▸ **Brief**:
Starting with the first line of the records, write out each line exactly until you have included the line containing "Task: Toggle the".

[Stored data]
BEGIN

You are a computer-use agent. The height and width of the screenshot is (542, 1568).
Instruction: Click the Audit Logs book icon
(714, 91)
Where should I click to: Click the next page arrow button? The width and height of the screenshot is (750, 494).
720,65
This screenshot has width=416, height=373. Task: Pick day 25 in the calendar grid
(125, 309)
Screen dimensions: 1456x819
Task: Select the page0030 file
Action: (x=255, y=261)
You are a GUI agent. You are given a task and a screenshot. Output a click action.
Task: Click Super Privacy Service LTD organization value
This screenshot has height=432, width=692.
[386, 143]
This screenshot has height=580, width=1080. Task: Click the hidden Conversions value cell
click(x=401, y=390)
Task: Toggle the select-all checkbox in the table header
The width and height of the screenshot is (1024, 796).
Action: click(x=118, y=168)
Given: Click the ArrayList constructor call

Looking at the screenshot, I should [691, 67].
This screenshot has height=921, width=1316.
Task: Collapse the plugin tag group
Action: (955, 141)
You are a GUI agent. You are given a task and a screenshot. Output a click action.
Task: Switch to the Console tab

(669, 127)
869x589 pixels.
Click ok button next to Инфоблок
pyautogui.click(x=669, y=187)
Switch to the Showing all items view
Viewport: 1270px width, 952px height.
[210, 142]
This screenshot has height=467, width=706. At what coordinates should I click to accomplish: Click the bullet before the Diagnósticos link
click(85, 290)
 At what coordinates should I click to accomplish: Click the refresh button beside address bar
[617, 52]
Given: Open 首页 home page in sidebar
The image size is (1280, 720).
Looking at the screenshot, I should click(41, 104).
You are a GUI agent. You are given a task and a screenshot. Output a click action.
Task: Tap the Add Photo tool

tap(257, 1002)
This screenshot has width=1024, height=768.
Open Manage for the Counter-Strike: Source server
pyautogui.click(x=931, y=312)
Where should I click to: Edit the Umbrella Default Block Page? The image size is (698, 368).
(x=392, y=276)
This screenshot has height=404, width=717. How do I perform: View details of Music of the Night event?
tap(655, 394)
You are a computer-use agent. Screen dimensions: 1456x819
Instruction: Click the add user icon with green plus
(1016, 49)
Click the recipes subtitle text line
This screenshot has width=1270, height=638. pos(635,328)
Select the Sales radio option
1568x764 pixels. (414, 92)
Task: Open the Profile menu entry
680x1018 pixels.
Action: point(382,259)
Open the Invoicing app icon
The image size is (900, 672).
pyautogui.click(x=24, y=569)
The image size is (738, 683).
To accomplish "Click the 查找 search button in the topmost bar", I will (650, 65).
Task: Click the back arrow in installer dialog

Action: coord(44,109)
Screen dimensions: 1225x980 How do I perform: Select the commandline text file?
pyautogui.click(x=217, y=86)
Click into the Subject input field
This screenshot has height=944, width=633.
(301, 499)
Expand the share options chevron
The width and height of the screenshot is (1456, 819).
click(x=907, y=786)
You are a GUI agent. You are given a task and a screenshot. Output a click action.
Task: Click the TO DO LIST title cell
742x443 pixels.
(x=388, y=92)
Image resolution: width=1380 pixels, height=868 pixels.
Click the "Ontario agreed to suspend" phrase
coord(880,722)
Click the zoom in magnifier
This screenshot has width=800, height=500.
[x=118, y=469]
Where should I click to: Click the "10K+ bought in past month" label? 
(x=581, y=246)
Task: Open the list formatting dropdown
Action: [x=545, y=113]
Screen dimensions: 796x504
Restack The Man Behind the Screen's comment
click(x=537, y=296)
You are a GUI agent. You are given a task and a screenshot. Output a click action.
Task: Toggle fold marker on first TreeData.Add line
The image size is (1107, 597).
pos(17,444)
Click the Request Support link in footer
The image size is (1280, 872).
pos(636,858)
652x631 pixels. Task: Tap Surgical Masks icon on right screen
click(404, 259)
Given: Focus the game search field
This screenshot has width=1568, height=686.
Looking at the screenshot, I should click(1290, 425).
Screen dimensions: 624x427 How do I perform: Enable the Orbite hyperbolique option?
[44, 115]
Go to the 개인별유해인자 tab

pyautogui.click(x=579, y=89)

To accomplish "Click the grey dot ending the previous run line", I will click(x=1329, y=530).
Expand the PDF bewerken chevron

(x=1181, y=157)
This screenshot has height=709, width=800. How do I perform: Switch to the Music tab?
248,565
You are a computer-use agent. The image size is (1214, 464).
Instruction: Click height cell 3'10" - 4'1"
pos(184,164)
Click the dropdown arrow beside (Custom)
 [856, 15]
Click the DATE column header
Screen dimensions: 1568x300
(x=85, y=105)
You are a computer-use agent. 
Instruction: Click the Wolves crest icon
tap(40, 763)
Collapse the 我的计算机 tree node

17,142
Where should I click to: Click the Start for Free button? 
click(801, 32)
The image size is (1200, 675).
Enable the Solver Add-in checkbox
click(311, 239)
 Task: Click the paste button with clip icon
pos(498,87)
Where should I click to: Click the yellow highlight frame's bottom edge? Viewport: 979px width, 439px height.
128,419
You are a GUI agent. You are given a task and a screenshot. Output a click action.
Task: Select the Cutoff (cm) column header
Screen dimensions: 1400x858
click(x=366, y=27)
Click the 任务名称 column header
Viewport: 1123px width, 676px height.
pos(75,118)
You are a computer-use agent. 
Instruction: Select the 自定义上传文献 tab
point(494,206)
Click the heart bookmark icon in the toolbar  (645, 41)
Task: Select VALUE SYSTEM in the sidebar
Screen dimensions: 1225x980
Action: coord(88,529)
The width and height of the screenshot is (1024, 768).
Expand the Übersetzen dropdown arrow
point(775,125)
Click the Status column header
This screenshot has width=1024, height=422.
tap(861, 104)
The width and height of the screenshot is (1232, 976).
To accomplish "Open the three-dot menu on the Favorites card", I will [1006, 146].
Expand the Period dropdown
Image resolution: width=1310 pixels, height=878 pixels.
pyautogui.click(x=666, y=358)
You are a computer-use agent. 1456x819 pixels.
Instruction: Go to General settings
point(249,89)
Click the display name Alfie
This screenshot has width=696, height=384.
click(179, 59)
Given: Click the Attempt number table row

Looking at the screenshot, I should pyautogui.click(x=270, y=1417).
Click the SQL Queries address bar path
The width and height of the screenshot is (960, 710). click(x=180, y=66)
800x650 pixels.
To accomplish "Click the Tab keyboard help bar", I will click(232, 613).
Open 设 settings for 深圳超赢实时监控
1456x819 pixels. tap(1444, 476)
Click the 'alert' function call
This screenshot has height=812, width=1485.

END

▸ **Exercise output**:
You are a computer-use agent. The height and width of the screenshot is (542, 1568).
Instruction: Click the Audit Logs book icon
(714, 91)
Where should I click to: Click the next page arrow button? The width and height of the screenshot is (750, 494).
720,65
This screenshot has width=416, height=373. Task: Pick day 25 in the calendar grid
(125, 309)
Screen dimensions: 1456x819
Task: Select the page0030 file
Action: (x=255, y=261)
You are a GUI agent. You are given a task and a screenshot. Output a click action.
Task: Click Super Privacy Service LTD organization value
This screenshot has height=432, width=692.
[386, 143]
This screenshot has height=580, width=1080. Task: Click the hidden Conversions value cell
click(x=401, y=390)
Task: Toggle the select-all checkbox in the table header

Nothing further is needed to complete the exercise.